## DATASET EXCERPTS
__________
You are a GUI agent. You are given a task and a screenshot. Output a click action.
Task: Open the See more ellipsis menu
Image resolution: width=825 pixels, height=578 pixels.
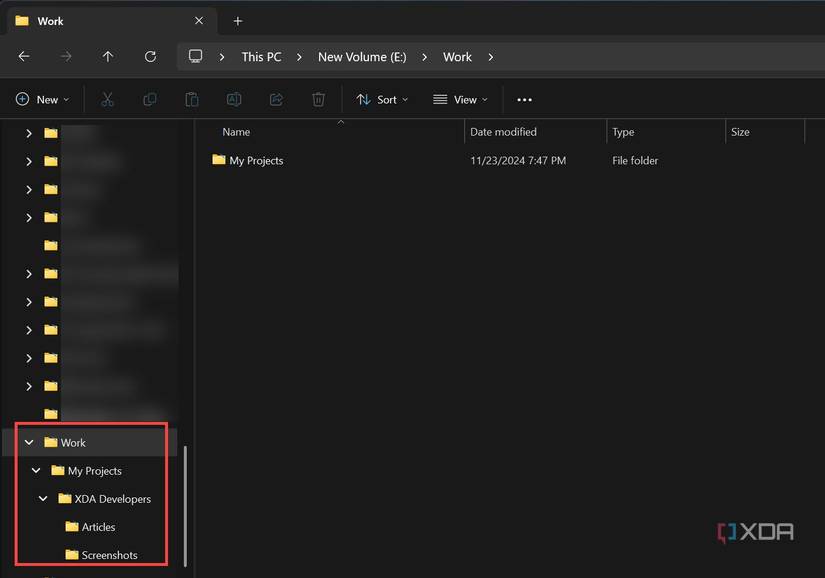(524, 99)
__________
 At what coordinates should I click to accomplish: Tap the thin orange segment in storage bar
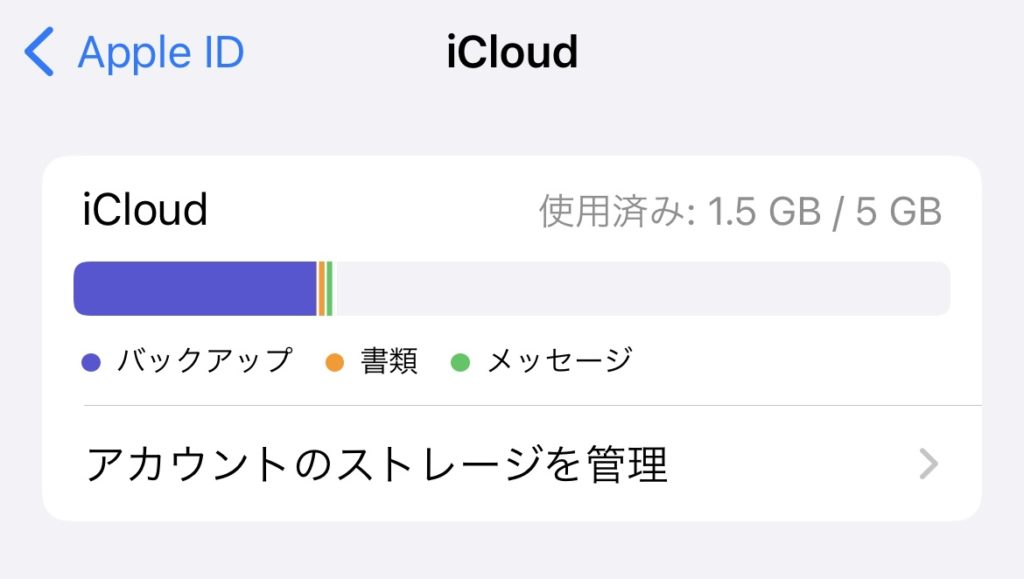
__________
Go through the records above and, whenever a line includes the word "click", copy it.

## FINAL ANSWER
You are a GUI agent. You are given a task and a screenshot. Output a click action.
 At what coordinates should I click to accomplish: Tap the thin orange segment in storage bar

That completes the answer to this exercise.